**Work request**. The required output is the line containing "Image resolution: width=1024" followed by every line after it to the end of the listing, each written out exactly.

____ Material to process

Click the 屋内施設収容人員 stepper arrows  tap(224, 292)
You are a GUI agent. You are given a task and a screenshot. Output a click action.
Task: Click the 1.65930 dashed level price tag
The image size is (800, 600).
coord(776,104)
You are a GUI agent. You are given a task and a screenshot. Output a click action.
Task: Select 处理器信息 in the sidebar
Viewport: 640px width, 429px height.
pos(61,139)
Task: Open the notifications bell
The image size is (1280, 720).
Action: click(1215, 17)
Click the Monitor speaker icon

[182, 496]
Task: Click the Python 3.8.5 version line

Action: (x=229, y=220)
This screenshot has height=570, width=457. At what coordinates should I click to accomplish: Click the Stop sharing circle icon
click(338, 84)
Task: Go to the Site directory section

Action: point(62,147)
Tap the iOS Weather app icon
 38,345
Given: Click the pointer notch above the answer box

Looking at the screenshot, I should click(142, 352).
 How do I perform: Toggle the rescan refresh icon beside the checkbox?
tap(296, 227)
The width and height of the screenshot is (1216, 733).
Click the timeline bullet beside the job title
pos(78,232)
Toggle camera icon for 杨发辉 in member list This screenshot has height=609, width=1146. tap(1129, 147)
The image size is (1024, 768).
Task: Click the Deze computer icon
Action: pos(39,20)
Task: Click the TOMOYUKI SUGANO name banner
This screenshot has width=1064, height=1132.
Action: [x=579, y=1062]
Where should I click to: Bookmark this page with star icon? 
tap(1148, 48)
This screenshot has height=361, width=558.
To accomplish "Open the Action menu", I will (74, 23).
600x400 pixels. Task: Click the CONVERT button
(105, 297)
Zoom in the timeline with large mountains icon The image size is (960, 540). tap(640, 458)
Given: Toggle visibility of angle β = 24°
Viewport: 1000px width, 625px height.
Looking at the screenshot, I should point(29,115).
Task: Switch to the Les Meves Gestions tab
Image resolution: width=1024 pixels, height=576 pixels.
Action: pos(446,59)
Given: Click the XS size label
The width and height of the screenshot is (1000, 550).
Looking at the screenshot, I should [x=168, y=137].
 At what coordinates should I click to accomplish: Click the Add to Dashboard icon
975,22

________

**Finished task**.
Image resolution: width=1024 pixels, height=576 pixels.
Action: pos(446,59)
Given: Click the XS size label
The width and height of the screenshot is (1000, 550).
Looking at the screenshot, I should [x=168, y=137].
 At what coordinates should I click to accomplish: Click the Add to Dashboard icon
975,22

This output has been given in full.